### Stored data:
* * *

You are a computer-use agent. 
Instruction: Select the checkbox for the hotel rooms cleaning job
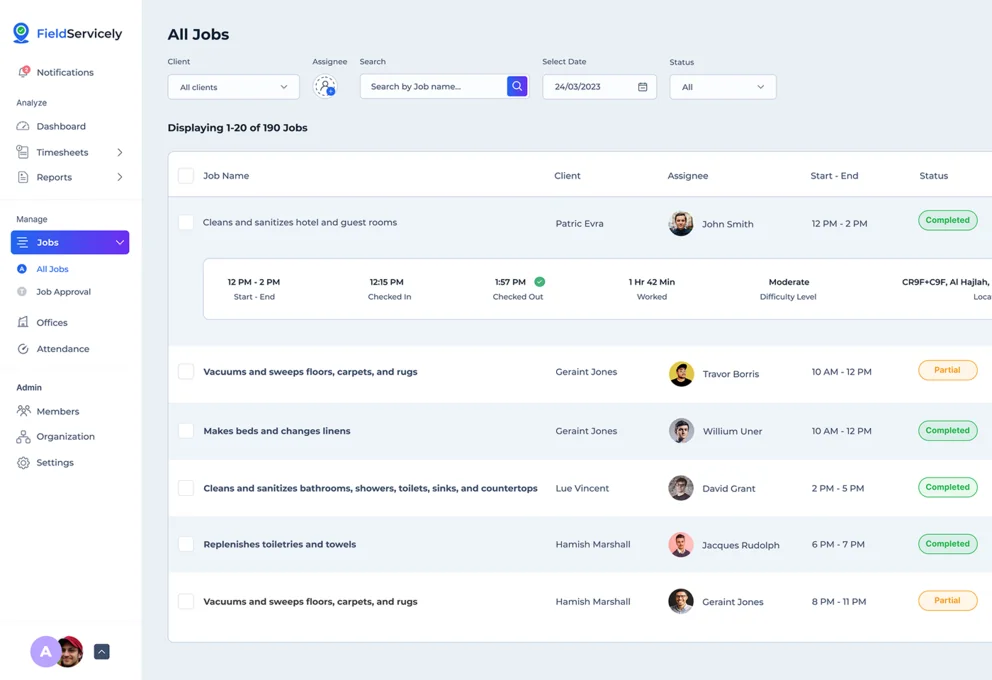pos(186,220)
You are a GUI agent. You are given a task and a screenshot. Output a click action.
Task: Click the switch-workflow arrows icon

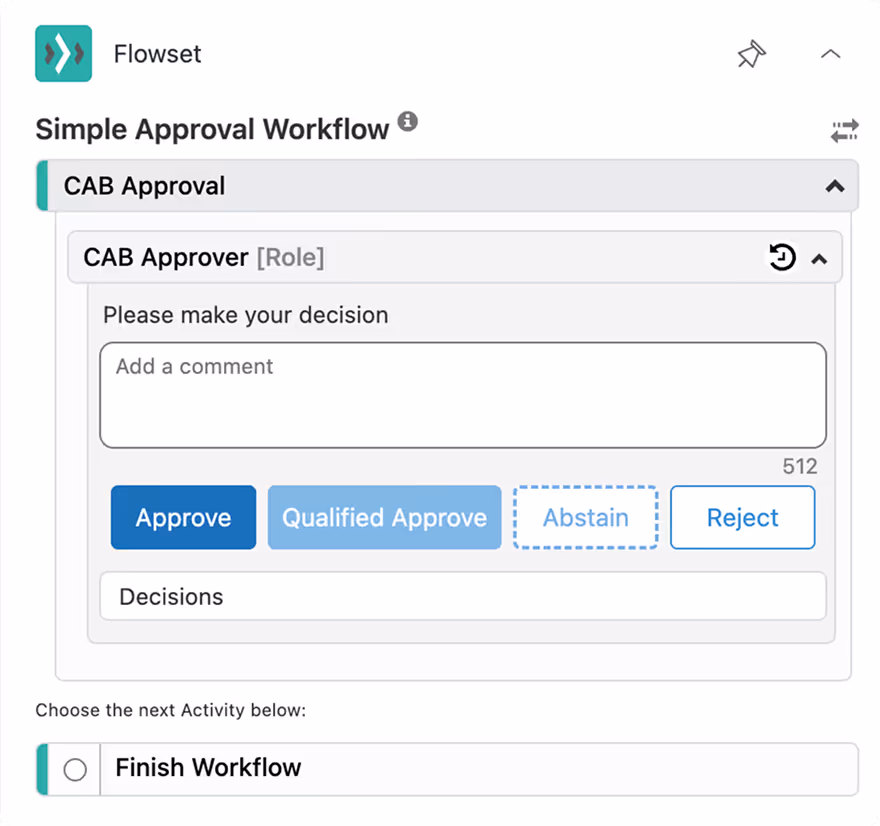pyautogui.click(x=845, y=130)
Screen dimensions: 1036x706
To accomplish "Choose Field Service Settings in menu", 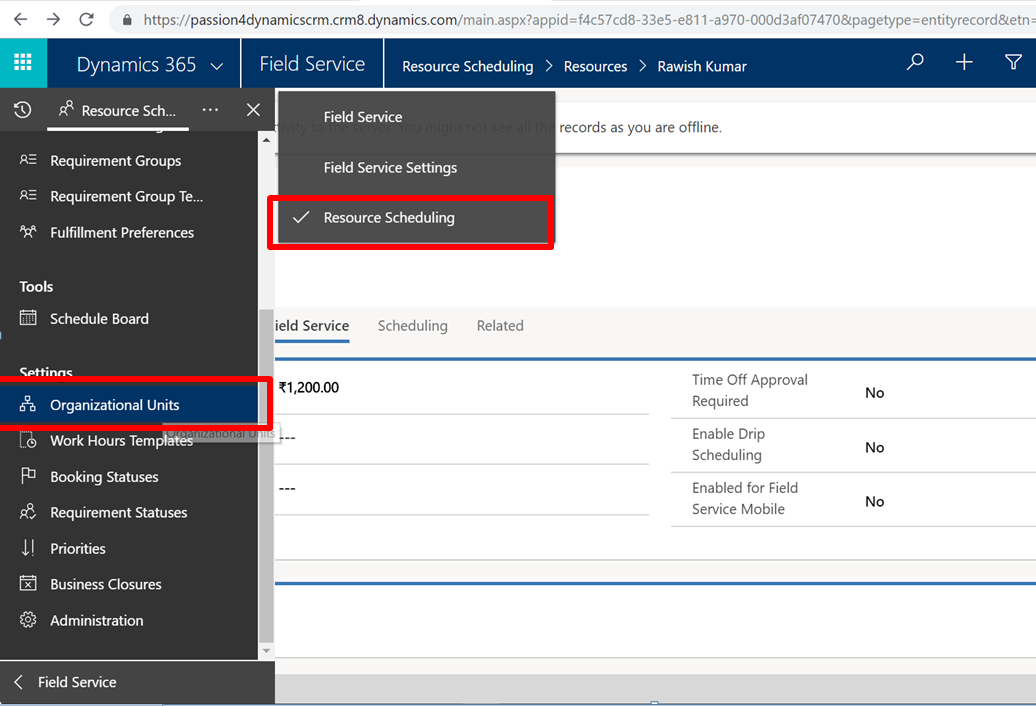I will click(390, 168).
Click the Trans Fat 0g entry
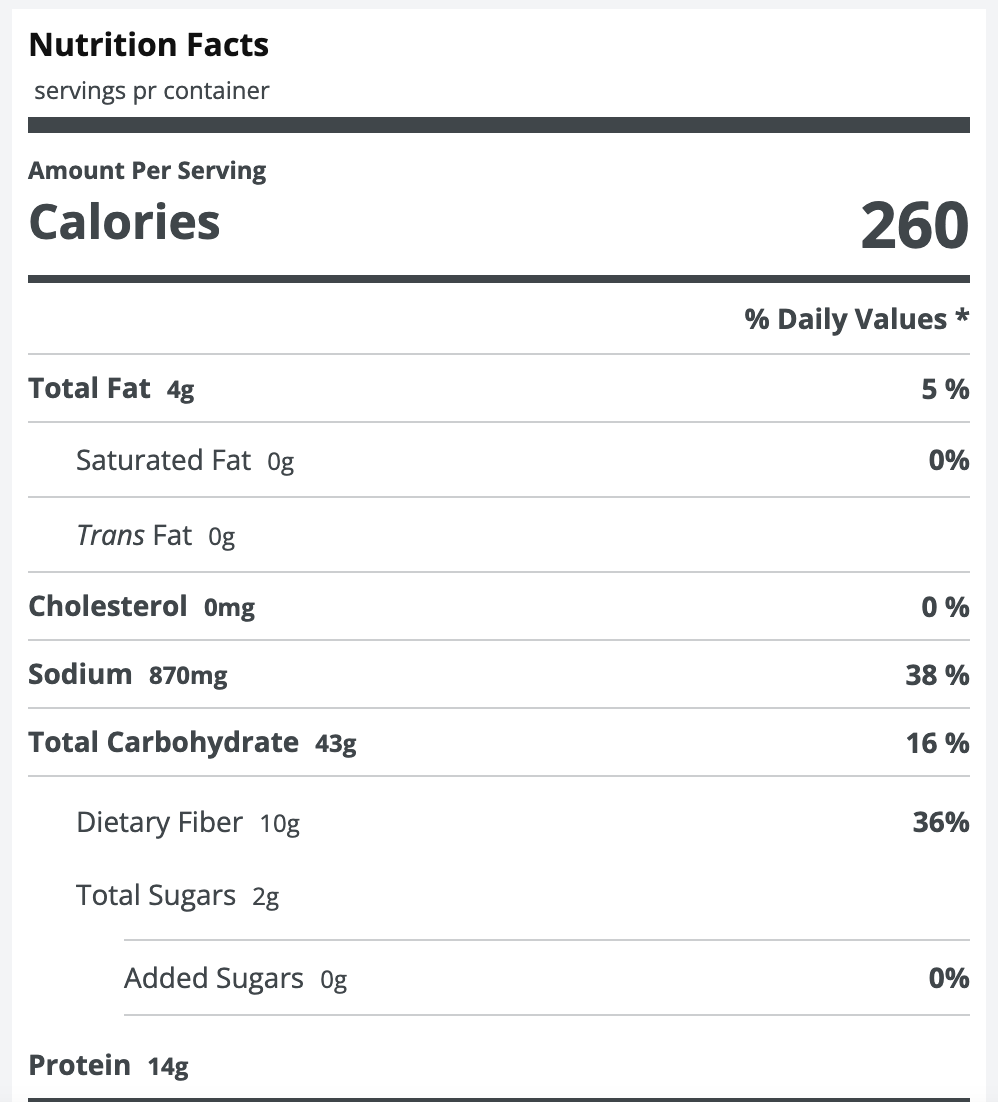998x1102 pixels. (155, 536)
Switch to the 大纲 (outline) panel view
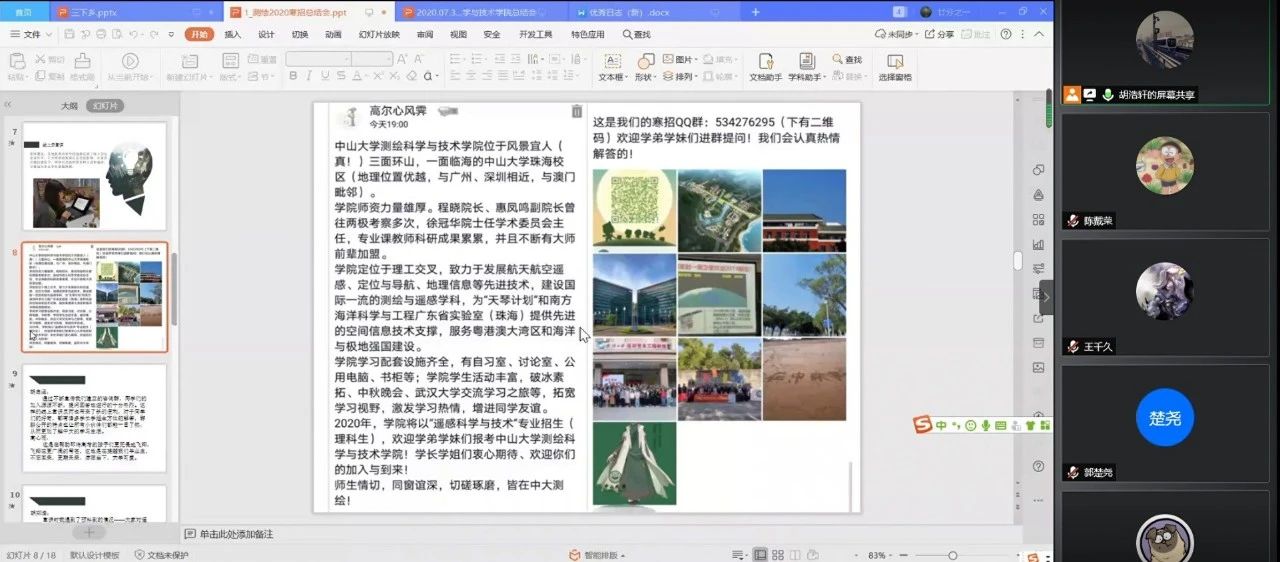 pos(69,105)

* * *

### Instructions to follow:
Pull out all lines from the entries above in which the word "agent" appears.

### Expected output:
You are a computer-use agent. 
You are a GUI agent. You are given a task and a screenshot. Output a click action.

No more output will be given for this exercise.